En primera instancia, la damnificada había logrado un fallo que obligaba al Municipio a resarcirla, pero ahora la Cámara de Apelaciones en lo Civil de la ciudad de Villa María revocó la sentencia que condenaba al municipio local a pagar los daños derivados de la mordedura de un perro en la vía púbica.

En su decisión, el tribunal consideró “materialmente imposible” que el ente municipal controle absolutamente a todos los canes de la vía pública, puesto que esto demandaría evidentemente “cuantiosos medios que no estarían a disposición del órgano correspondiente”.

Una mujer que fue mordida en la pierna por un perro, mientras caminaba por la vereda, sufrió la amputación de su dedo pulgar al defenderse. A causa del daño infligido, demandó a la Municipalidad de Villa María por la falta de control de canes en la vía pública. Argumentó que una ordenanza municipal la obligaba en tal sentido. El Concejo Deliberante local había sancionado una norma que indicaba que los perros sueltos en la vía pública debían ser depositados por personal municipal en el albergue canino para, luego, encontrarles un hogar.

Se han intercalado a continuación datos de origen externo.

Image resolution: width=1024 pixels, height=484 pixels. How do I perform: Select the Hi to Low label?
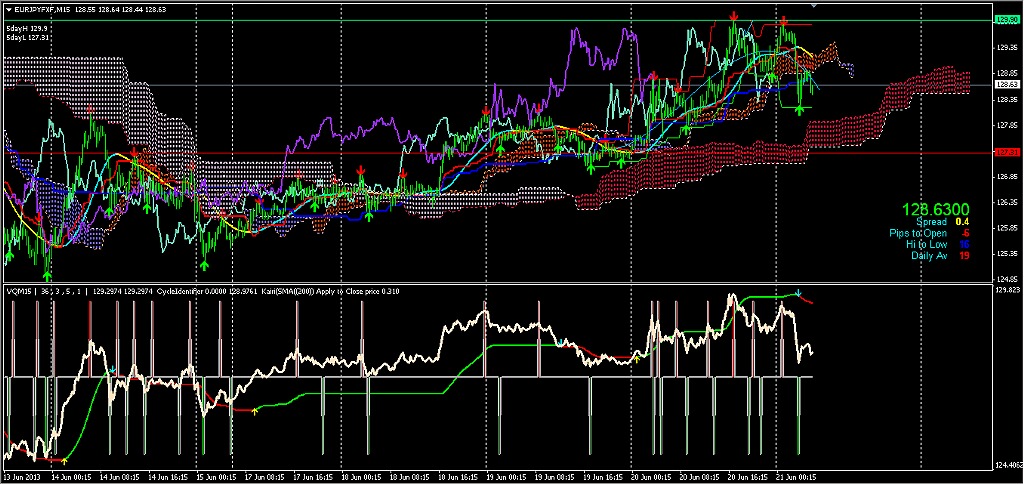point(926,244)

El juez de primera instancia había condenado al municipio a pagar una indemnización equivalente a 12.000 pesos; pero la comuna apeló la sentencia por entender que este hecho no es suficiente para señalar que presta un servicio deficiente. Alegó que sería materialmente imposible controlar a todos los perros vagabundos de la ciudad.

En la resolución dictada por la Cámara de Villa María, los vocales consideraron que la mordedura de un perro no cataloga, sin más, como deficiente o irregular al servicio público implicado. Haciendo suyas palabras de la Corte Suprema de Justicia de la Nación, agregaron que “sostener lo contrario significaría tanto como instituir al Estado en un asegurador anónimo de indemnidad frente a cualquier perjuicio”.